Eachus on Thursday said he glanced at his calendar when he spoke with a Times Leader reporter on Wednesday and thought Jan. 31, 2007 – the day of the flight – was a voting session day in the House, when actually, it was a non-voting session day.
As it turns out, Eachus said, he had meetings scheduled in Harrisburg that morning in 2007, and the only way he could make it to a press conference at a Hazleton area industrial park on time was to take Powell’s private jet.
The issue broke on Wednesday when The Times Leader asked Democrat Eachus and Tarah Toohil, his Republican challenger in the 116th Legislative District race, whether either of them had spent time at the condominium of disgraced former Luzerne County judges Michael Conahan and Mark Ciavarella or traveled on Powell’s jet.
The newspaper posed the same questions to county judicial candidates in the 2009 primary election.
Former county Judge Michael Toole, who has agreed to plead guilty to corruption charges, and former county Judge Peter Paul Olszewski Jr., who lost his retention bid, had said they stayed at the condo for a brief time – Olszewski in 2005, Toole in 2006 – but had no idea the condo was part of a fraudulent scheme that Conahan and Ciavarella were accused of devising.

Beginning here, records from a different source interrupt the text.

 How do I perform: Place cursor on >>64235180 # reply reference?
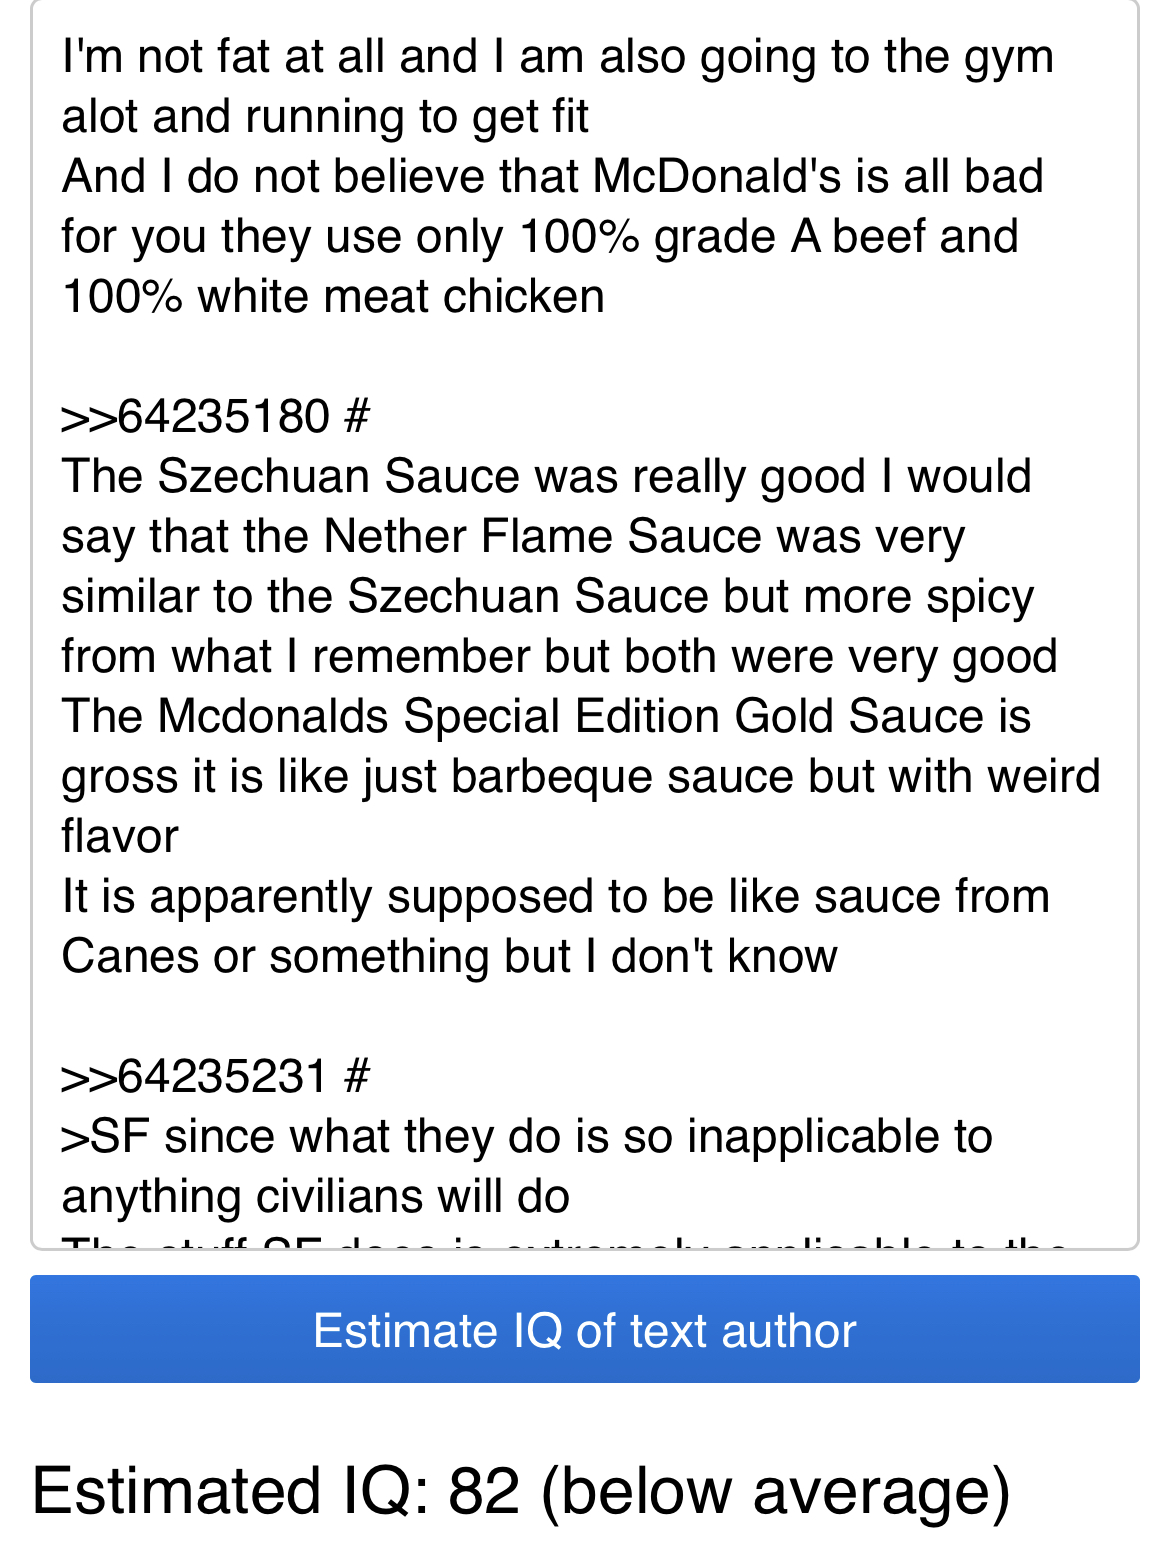[215, 417]
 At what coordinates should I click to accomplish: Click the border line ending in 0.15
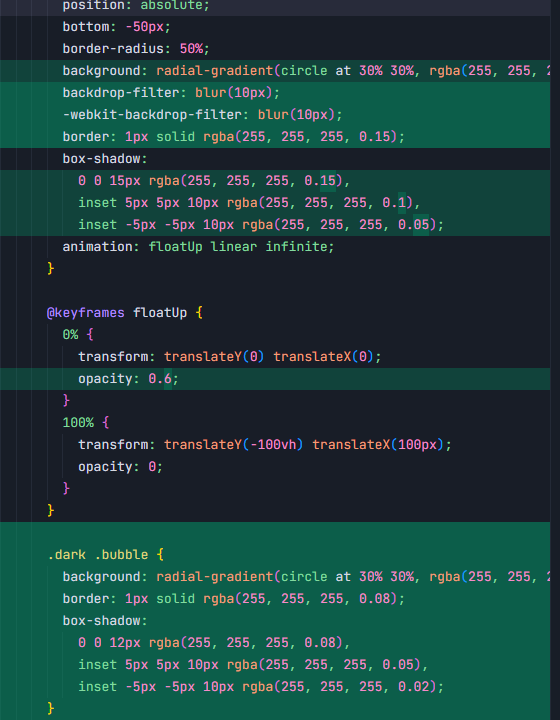tap(234, 137)
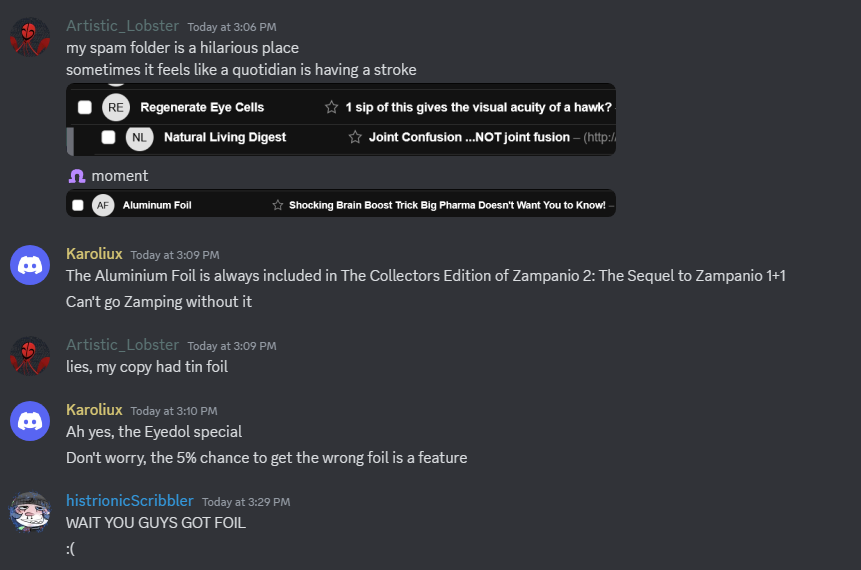This screenshot has width=861, height=570.
Task: Open histrionicScribbler's profile via username
Action: 130,500
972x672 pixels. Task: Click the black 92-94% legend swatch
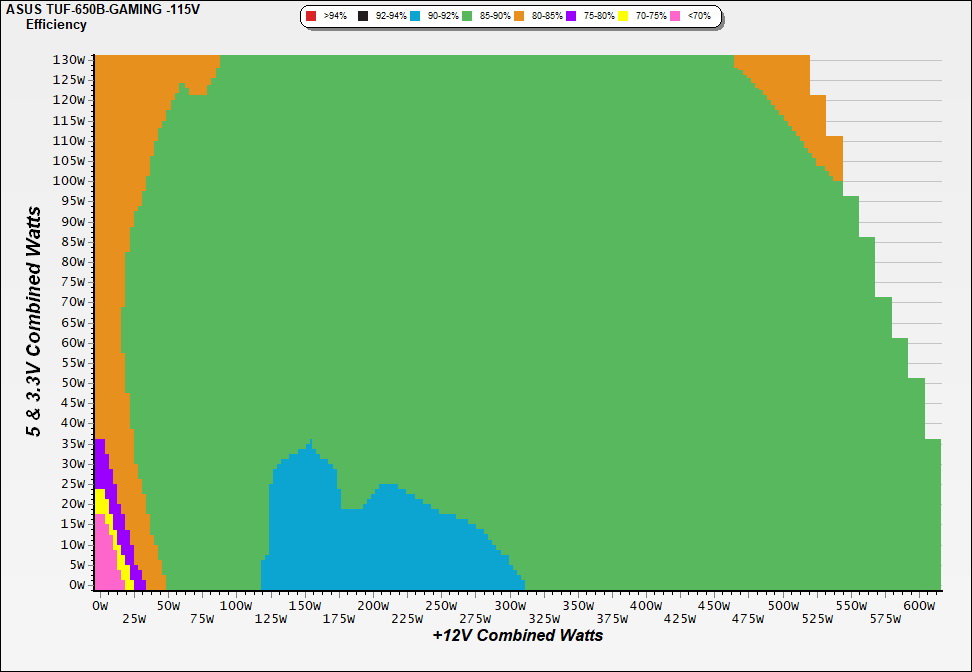pyautogui.click(x=363, y=17)
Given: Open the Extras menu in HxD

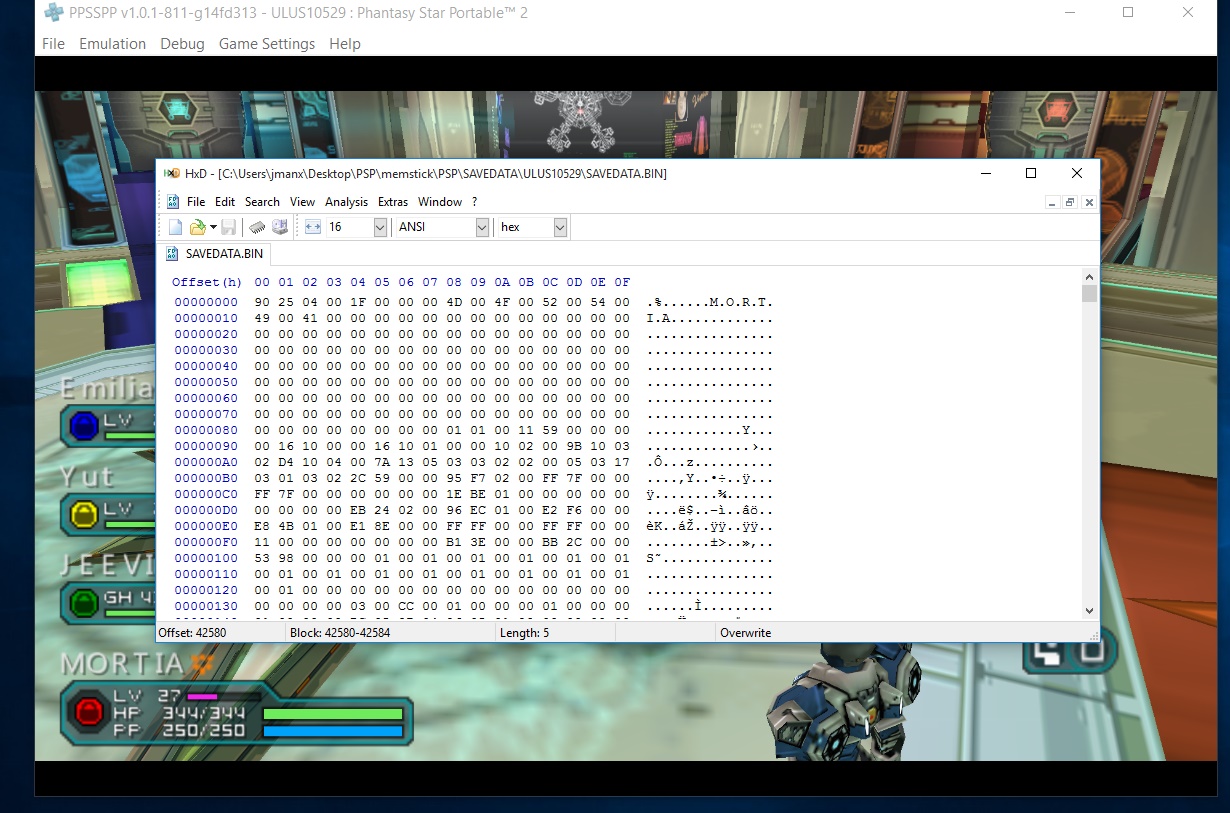Looking at the screenshot, I should (393, 202).
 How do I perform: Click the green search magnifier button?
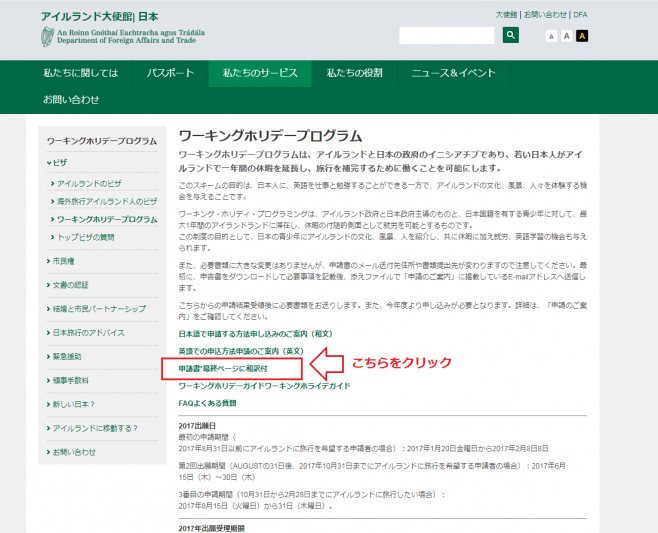click(511, 35)
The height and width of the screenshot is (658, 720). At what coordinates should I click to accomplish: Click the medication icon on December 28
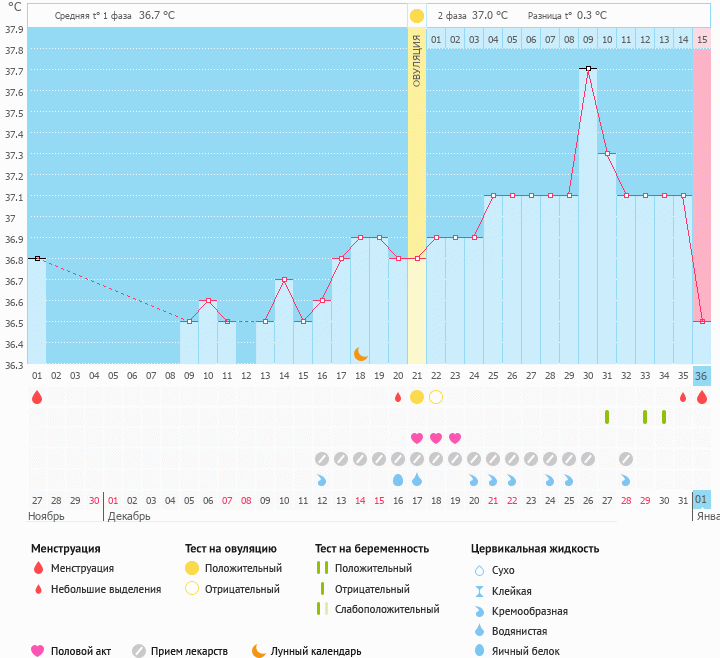(x=626, y=459)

Prosecutors allege Conahan and Ciavarella accepted $2.8 million in bribes and kickbacks during a several-year period from Powell, the onetime co-owner of the PA Child Care and Western PA Child Care juvenile detention centers, and Robert Mericle, of Mericle Construction, which built the facilities.
Conahan, Powell and Mericle pleaded guilty; Ciavarella plans to go to trial.
Ties to courthouse corruption became an issue in the 116th last week when Eachus and Toohil tried to link each other to figures in the federal corruption probe.
Both candidates had said they never stayed at the judges’ condo, and Toohil said she never rode on Powell’s jet.
Eachus had said he accepted a free ride from Harrisburg to Hazleton and back because it was the only way he could make it back to the state Capitol in time to cast votes, and that the round trip was his only flight on Powell’s jet.
A check of the Legislative Journal, however, showed no votes were cast on the House floor that day; the House convened at 11 a.m. and adjourned at 11:02 a.m.
But, Eachus also served on three House committees at the time, so The Times Leader on Wednesday requested records of committee votes from the Assistant House Counsel & Right-to-Know Administrator.
The newspaper received no immediate response, but Eachus called a reporter on Thursday to say he realized he made an error when he said he had to get back to Harrisburg to vote.
“I was mistaken. It’s all on me,” Eachus said.
He said he had meetings that morning with various officials and he took Powell’s jet to Hazleton so he could be on time for a press conference announcing plans by Gladstone Partners, in which Powell was a partner, to construct a $1.6 billion cargo airport just south of Hazleton.
Dave George, Eachus’ campaign spokesman, said Eachus met at 9 a.m. with Judy Hample and Mary Webber of the Pennsylvania State System of Higher Education; at 9:30 a.m. with Temple University President Jeff Sharp, state Rep. Keith McCall and two others; and at 10 a.m. with state Rep. Rosita Youngblood and then state Rep. Tommy Blackwell. Eachus was scheduled to depart for the airport at 10:30 a.m. and the rest of his day was blocked off until 4:30 p.m., Georges said.
“Something is fishy here,” Toohil said in an e-mailed response to a request for comment. “Mr. Eachus’s clarification only came after he was confronted with hard evidence to the contrary. I can only hope that Mr. Eachus is finally telling the truth.”